▶ _WHAT THE TASK REQUIRES_
Every line below that contains "notifications" is to be copied.

▶ _DATA FOR THIS TASK_

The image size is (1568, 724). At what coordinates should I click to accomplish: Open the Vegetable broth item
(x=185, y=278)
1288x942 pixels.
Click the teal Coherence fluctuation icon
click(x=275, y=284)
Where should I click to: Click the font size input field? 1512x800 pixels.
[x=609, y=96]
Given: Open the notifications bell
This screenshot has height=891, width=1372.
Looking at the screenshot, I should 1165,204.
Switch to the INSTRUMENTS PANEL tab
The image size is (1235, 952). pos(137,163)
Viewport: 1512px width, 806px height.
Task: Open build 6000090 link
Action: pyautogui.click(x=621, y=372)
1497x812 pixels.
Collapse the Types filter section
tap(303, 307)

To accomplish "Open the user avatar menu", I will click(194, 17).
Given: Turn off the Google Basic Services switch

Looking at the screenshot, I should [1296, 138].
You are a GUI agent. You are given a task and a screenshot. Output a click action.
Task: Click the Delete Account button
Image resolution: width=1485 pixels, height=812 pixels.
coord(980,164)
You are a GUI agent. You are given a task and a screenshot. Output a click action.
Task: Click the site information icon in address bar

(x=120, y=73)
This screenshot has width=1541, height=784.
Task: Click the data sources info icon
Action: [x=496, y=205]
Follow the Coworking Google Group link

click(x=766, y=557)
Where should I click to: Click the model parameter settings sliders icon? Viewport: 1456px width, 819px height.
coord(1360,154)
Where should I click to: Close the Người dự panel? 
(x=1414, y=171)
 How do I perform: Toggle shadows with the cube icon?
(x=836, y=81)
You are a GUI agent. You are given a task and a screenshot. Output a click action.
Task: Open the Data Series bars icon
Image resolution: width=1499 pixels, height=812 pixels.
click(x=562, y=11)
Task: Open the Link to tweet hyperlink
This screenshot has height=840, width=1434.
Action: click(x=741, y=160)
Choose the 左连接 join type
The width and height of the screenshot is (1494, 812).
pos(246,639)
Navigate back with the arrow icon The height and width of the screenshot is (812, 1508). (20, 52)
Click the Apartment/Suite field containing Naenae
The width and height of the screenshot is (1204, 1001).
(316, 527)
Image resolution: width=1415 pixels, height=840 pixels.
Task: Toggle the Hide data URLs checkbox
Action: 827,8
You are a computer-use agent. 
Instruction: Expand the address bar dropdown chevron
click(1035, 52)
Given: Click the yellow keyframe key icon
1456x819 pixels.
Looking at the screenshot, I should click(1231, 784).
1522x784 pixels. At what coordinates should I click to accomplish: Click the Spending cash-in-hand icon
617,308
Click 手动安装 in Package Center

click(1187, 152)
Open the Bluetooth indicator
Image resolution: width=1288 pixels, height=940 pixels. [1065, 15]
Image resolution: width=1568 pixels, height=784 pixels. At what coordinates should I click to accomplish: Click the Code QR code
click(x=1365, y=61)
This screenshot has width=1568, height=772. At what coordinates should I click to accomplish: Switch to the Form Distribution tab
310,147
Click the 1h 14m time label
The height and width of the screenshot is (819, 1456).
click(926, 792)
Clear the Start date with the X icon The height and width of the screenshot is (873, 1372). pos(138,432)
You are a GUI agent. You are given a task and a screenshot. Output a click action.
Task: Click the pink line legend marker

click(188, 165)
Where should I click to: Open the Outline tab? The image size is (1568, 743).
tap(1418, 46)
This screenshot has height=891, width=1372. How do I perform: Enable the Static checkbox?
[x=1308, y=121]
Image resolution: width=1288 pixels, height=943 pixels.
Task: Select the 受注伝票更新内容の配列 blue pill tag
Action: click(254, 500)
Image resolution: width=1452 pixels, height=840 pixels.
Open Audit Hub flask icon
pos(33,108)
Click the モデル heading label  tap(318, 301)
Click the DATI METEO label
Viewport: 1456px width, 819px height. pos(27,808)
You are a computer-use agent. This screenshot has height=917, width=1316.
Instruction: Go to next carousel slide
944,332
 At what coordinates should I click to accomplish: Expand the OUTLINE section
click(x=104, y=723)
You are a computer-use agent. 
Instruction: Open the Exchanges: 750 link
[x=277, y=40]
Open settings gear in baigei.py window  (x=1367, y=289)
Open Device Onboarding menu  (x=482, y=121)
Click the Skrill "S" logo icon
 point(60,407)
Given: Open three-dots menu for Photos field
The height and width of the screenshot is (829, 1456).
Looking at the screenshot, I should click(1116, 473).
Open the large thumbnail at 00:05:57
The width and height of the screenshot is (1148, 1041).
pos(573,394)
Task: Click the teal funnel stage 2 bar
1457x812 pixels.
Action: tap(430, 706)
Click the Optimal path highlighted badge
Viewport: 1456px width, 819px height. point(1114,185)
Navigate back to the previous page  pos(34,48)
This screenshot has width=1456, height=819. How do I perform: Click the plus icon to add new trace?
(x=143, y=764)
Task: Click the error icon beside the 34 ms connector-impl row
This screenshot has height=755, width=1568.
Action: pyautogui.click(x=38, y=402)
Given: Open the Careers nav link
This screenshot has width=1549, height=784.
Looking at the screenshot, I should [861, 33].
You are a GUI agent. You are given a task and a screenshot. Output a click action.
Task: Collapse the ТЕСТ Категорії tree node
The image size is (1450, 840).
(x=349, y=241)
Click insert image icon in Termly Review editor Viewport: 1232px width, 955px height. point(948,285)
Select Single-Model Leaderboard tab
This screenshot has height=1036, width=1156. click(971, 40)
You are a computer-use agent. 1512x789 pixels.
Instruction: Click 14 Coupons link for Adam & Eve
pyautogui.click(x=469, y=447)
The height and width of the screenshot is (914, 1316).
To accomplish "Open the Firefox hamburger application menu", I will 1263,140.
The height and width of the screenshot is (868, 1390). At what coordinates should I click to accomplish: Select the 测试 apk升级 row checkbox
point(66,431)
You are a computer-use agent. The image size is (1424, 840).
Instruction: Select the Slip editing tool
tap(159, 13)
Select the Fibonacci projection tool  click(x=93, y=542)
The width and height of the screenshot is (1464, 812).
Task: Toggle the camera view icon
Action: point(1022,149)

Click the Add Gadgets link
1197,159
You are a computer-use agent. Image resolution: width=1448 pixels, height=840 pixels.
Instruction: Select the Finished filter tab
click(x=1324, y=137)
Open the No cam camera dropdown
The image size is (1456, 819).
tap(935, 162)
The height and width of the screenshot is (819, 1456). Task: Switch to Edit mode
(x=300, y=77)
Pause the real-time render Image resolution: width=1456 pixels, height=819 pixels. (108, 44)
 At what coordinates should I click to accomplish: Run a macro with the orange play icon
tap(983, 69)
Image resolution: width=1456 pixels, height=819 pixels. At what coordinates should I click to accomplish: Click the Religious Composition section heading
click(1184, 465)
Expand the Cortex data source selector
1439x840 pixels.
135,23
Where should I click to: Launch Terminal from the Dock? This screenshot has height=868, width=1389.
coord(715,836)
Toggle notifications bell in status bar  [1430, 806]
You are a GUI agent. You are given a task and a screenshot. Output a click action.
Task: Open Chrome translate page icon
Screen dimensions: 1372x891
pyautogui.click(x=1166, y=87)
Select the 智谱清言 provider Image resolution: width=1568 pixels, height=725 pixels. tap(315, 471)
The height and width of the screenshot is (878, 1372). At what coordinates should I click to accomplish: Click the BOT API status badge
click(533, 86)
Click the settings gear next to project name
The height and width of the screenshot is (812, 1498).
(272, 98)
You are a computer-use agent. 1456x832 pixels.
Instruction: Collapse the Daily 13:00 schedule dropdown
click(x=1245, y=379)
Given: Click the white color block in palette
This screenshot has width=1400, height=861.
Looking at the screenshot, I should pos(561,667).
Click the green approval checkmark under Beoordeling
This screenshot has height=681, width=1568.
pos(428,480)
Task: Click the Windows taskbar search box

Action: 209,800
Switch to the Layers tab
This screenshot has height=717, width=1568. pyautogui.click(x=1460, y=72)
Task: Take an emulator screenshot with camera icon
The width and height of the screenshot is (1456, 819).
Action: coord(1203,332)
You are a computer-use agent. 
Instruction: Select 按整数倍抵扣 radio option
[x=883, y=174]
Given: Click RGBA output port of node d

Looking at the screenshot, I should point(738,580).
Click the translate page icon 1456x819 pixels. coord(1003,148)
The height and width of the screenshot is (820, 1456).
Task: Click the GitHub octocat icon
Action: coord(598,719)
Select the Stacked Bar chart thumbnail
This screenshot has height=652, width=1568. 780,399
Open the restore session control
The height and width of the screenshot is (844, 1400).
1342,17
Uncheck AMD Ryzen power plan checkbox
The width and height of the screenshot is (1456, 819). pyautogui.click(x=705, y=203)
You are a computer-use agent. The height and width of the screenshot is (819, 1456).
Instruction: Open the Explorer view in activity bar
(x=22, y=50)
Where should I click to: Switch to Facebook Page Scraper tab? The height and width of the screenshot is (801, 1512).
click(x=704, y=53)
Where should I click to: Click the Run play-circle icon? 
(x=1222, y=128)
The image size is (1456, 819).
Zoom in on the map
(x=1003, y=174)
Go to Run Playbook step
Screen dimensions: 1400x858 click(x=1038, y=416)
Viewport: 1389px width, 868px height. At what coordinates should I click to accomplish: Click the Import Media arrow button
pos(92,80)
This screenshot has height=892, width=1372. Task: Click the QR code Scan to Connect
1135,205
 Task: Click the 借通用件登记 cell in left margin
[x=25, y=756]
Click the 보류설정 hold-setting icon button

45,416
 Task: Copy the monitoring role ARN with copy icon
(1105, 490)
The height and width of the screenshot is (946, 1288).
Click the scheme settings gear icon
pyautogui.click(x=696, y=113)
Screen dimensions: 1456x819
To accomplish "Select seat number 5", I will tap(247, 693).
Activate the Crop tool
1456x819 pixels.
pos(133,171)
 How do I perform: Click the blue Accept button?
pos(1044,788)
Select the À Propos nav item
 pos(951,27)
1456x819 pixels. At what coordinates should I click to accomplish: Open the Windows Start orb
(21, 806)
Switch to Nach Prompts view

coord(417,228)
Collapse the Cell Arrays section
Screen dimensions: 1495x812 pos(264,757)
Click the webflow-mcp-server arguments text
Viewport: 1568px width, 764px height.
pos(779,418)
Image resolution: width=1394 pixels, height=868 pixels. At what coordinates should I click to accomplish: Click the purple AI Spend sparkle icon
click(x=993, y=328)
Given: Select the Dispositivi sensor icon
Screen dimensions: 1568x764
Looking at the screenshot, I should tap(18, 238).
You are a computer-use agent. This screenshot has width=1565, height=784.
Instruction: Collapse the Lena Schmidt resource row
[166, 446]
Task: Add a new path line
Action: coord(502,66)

▶ _THE COMPLETED TASK_
Given: Open the notifications bell
Toggle notifications bell in status bar  [1430, 806]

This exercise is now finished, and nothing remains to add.